RESULTADO TRAS LA DAGOR BRAGOLLACH, BATALLA DE LA LLAMA SÚBITA
En el año 455 de la Edad del Sol Melkor organizó una ofensiva de invierno. Esta era una decisión arriesgada e innovadora en el Norte, donde la estación fría congela las fronteras. El amoldamiento a la rutina del asedio por parte de los elfos fue crucial en el éxito de Melkor, puesto que la vigilancia del sitio de Angband era entonces débil y relajada.
A esa innovación estratégica se le unieron varias novedades tácticas, en especial durante la ruptura de la línea de fuertes Noldor en torno a Angband. Incluía el uso de gases tóxicos previo al asalto, y el uso en vanguardia de las tropas de élite, como dragones acorazados y unidades de Balrogs. Las tropas regulares ya no formaban el frente de batalla, no entraban en acción hasta que la primera línea de defensa del enemigo estaba rota y desorganizada. Pero sin duda el avance táctico más novedoso, y el que dio nombre a la campaña de invierno, fue el uso del fuego y la rapidez del avance de este por delante de sus propias tropas.
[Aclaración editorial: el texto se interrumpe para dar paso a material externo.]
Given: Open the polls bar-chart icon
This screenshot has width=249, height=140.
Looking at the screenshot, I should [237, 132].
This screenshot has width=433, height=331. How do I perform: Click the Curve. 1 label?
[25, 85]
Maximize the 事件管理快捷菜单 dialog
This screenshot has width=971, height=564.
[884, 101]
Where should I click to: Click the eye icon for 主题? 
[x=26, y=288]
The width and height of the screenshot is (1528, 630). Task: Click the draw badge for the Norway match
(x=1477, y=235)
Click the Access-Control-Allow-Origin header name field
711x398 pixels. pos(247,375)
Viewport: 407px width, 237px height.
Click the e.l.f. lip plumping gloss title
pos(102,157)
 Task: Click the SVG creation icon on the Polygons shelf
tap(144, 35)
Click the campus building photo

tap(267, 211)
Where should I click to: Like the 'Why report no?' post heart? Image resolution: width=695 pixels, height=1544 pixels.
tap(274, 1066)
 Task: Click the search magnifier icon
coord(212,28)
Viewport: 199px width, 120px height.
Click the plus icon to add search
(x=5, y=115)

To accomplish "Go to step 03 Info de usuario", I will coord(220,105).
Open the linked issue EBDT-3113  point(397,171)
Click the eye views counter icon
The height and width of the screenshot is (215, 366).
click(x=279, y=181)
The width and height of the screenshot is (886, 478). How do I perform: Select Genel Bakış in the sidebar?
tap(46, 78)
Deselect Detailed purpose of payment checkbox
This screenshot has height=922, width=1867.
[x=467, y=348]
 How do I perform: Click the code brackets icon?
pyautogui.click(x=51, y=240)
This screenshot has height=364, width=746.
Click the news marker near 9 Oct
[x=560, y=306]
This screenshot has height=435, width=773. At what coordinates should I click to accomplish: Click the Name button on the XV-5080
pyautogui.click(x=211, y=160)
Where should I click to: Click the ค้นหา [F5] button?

Tras la ocupación arrolladora de Ard-Galen, realizada en apenas unos días, las líneas de ataque se extendieron en dos columnas, que al alejarse de su propia fortaleza no disponían del recurso a los gases y ríos de fuego. La columna del este penetraba como un cuchillo en la arena una vez rotas las defensas de los hijos de Feänor. Sólo la fortaleza de Maedhros, Himring, permanecía en pie, lo que impedía a las fuerzas de Melkor usar con seguridad el paso del Aglón a sus pies, que habían ocupado previamente, aunque lo mantenían cerrado impidiendo así contraataques del sur a su retaguardia. Este brazo izquierdo de la ofensiva de Melkor se extendió rápidamente, cercando Doriath por el este y el sur, hasta las Cataratas del Sirion y sin llegar a atacar Amon Ereb, el más meridional de los baluartes de los elfos. Himring estuvo aislada en un mar de enemigos durante más de siete años.
Mientras este brazo izquierdo se extendía en un abrazo hostil, el derecho golpeaba con puño de hierro, pero sin extenderse ni ocupar territorio. Su principal objetivo era mantener abierta la cuña entre los reinos del noroeste, de Fingon y Fingolfin y sus aliados del Este. Los elfos y hombres se vieron obligados aquí a una guerra defensiva en torno a las fortalezas de Eithel Sirion, y Minas Tirith, que protegían respectivamente el paso de las montañas Ered Wethrin, que daban entrada a los reinos del Noroeste, y el vado del río Sirion, cuyo valle se extendía como una lanza hasta el corazón de los reinos del suroeste. La extrema necesidad de defender estos dos puntos hizo desechar cualquier intención de enviar columnas de apoyo al este, aunque hubiese sido por la trabajosa ruta semicircular siguiendo el curso del río Teiglin.
Tras dos años de ocupación, el frente del Este se consideró consolidado, y llegó el momento de presionar más fuertemente al Oeste. El general más exitoso de Melkor, Tevildo el Nigromante, señor de los licántropos y maestro de hechicería, llamado Sauron por los elfos, fue asignado con la misión de vencer finalmente la resistencia de Orodreth en MinasTirith. Su asalto fue un éxito rotundo, y una vez reconstruidas las fortificaciones, que pasaron a llamarse Tol in Gaurhoth, el camino del Sirion se abrió para cercar casi completamente el reino de Doriath en un abrazo mortal.
Sin embargo, durante todo ese tiempo, y aún durante cinco años más el cerco no pudo completarse. La meseta de Dorthonion, al norte de Doriath, seguía aún defendida con éxito por un grupo de guerrilleros de la casa de Bëor, expulsados de sus hogares. Su conocimiento del terreno les había servido para dificultar el aprovisionamiento de Ered Gorgoroth al norte de Nan Dungortheb y la Frontera de Melian. Aunque fueron perseguidos a sangre y fuego y su número disminuía día a día, los caminos de la meseta y las colinas eran muy peligrosos para los de Angband.
Entonces fue llamado a una nueva misión Sauron, cuando habían pasado siete años desde la ofensiva de invierno, durante los cuales las tierras de Hithlum habían sido devastadas, y por lo tanto la posición de Tol in Gaurhoth no estaba amenazada. Debía dar caza al los últimos defensores de Dorthonion, que seguían impidiendo la ocupación real de la meseta. También aquí pudo apuntarse otro éxito Sauron. Todos los proscritos fueron muertos o capturados, salvo Beren, forzado a exiliarse por el único camino que le quedaba libre: Los barrancos de Ered Gorgoroth y el valle de Nan Dungortheb hacia Doriath.